In particular, there’s an EmbeddingModelTextClassifier that uses embedding models to compare the texts with the examples of each labels. We can even tweak its internal algorithm to say whether we prefer if a text should be closer to the average of all the examples, or if we prefer if it’s closer to one of the examples (by default, it’s half distance to the mean, and half distance to the closest example.)

So let’s have a look at this solution.

Instead of doing sentiment analysis, we’ll go with recipe classification: our goal will be to classify a recipe, to know if it’s an appetizer, a main course, or a dessert.

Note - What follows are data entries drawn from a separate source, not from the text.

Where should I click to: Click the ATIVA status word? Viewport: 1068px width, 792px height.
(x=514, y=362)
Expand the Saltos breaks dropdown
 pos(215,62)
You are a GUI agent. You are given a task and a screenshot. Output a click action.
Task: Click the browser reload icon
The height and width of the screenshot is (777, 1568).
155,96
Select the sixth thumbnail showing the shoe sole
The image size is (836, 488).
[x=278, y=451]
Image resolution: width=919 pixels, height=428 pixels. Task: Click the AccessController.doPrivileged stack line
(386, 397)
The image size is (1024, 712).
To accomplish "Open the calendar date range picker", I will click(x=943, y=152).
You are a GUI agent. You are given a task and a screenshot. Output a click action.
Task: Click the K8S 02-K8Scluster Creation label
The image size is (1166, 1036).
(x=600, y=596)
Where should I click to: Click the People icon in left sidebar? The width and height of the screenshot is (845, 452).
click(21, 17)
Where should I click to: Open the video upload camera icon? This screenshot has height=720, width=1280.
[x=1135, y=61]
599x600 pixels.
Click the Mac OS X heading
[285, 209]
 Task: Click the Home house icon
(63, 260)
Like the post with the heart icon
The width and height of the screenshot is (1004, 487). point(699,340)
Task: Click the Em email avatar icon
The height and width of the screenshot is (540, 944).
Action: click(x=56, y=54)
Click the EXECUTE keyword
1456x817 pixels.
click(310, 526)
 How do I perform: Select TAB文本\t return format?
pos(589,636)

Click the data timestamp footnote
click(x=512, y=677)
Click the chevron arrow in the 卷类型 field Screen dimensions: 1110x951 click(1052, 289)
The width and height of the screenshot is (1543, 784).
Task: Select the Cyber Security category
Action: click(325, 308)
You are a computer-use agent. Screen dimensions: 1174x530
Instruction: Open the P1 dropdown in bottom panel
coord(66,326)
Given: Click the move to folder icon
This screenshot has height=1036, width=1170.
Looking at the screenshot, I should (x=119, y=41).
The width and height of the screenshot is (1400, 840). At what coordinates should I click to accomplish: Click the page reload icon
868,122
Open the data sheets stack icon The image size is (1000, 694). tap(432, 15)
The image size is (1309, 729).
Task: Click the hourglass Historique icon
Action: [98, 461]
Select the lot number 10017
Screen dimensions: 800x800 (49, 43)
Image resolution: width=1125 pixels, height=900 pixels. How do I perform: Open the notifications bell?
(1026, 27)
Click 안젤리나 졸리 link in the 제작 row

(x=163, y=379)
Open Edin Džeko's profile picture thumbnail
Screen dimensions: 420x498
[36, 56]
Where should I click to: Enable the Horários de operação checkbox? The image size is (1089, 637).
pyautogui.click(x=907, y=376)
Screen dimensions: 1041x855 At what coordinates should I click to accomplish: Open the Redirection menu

First, we need to define our labels, with an enum:

enum DishType {
    APPETIZER, MAIN, DESSERT
}

Because we don’t have a dataset of recipes, we’ll use Gemini to generate sample recipes, for each label. For that, we need to configure Gemini:

private static final VertexAiGeminiChatModel CHAT_MODEL =
    VertexAiGeminiChatModel.builder()
        .project(PROJECT_ID)
        .location(LOCATION)
        .modelName("gemini-1.5-flash")
        .build();

We’ll also configure an embedding model to calculate the vector embeddings:

private static final VertexAiEmbeddingModel EMBEDDING_MODEL =
    VertexAiEmbeddingModel.builder()
        .project(PROJECT_ID)
        .location(LOCATION)
        .endpoint(ENDPOINT)
        .publisher("google")
        .modelName("text-embedding-004")
        .taskType(VertexAiEmbeddingModel.TaskType.CLASSIFICATION)
        .build();

Vertex AI’s embedding models are capable of handling various tasks, including:

classification,
semantic similarity,
clustering,
question answering,
fact verification,
query or document retrieval.

Let’s create a method to generate a recipe for a particular type of dish:

private static String recipeOf(DishType type) {
    return CHAT_MODEL.generate(
        "Write a recipe for a %s dish"
            .formatted(type.name().toLowerCase()));
}

And we’ll collect 3 examples of recipes for each type of dish:

var examplesOfRecipes = Stream.of(DishType.values())
    .collect(
        Collectors.toMap(
            dishType -> dishType,
            dishType ->
                Stream.generate(() -> recipeOf(dishType))
                    .limit(3)
                    .toList()
        )
    );

That way, we have our dataset ready, and we’ll prepare a text classifier:

EmbeddingModelTextClassifier<DishType> recipeClassifier =
    new EmbeddingModelTextClassifier<>(EMBEDDING_MODEL,
                                       examplesOfRecipes);

It takes a little while to calculate the initial embedding vectors of all the samples, but now our classifier is ready! Let’s see if the following recipe is an appertizer, a main course, or a dessert:

List<DishType> classifiedDishes = recipeClassifier.classify("""
    **Classic Moist Chocolate Cake**

    This recipe delivers a rich, moist chocolate cake that's
    perfect for any occasion.

    Ingredients:
    * 1 ¾ cups all-purpose flour
    * 2 cups granulated sugar
    * ¾ cup unsweetened cocoa powder
    * 1 ½ teaspoons baking powder
    * 1 ½ teaspoons baking soda
    * 1 teaspoon salt
    * 2 large eggs
    * 1 cup milk
    * ½ cup vegetable oil
    * 2 teaspoons vanilla extract
    * 1 cup boiling water

    Instructions:
    * Preheat oven to 350°F (175°C). Grease and flour two 9-inch
      round cake pans.
    * Combine dry ingredients: In a large bowl, whisk together flour,
      sugar, cocoa powder, baking powder, baking soda, and salt.
    * Add wet ingredients: Beat in eggs, milk, oil, and vanilla until
      combined.
    * Stir in boiling water: Carefully stir in boiling water. The
      batter will be thin.
    * Bake: Pour batter evenly into prepared pans. Bake for 30-35
      minutes, or until a toothpick inserted into the center comes
      out clean.
    * Cool: Let cakes cool in pans for 10 minutes before transferring
      to a wire rack to cool completely.
    """);

System.out.println("This recipe is of type: " + classifiedDishes);
// This recipe is of type: [DESSERT]

And voilà, we used the full power of embedding models to calculate text similarity to classify our chocolate cake recipe as a dessert!

Conclusion

Large Language Models like Gemini are great at classifying text, thanks to their general knowledge of the world that they acquired during their training. But for more specialized use cases, we might need to guide the LLM to recognize labels, because the subject is very specific to our data. That’s when few-shot prompting or embedding model-based classification helps.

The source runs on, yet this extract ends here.